PROBLEM STATEMENT:
Please retype all of the following entries exactly.

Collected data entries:
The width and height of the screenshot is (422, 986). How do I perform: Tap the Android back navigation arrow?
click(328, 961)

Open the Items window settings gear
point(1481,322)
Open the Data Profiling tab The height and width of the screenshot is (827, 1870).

WRITTEN ANSWER:
The width and height of the screenshot is (422, 986). How do I perform: Tap the Android back navigation arrow?
click(328, 961)

Open the Items window settings gear
point(1481,322)
Open the Data Profiling tab The height and width of the screenshot is (827, 1870).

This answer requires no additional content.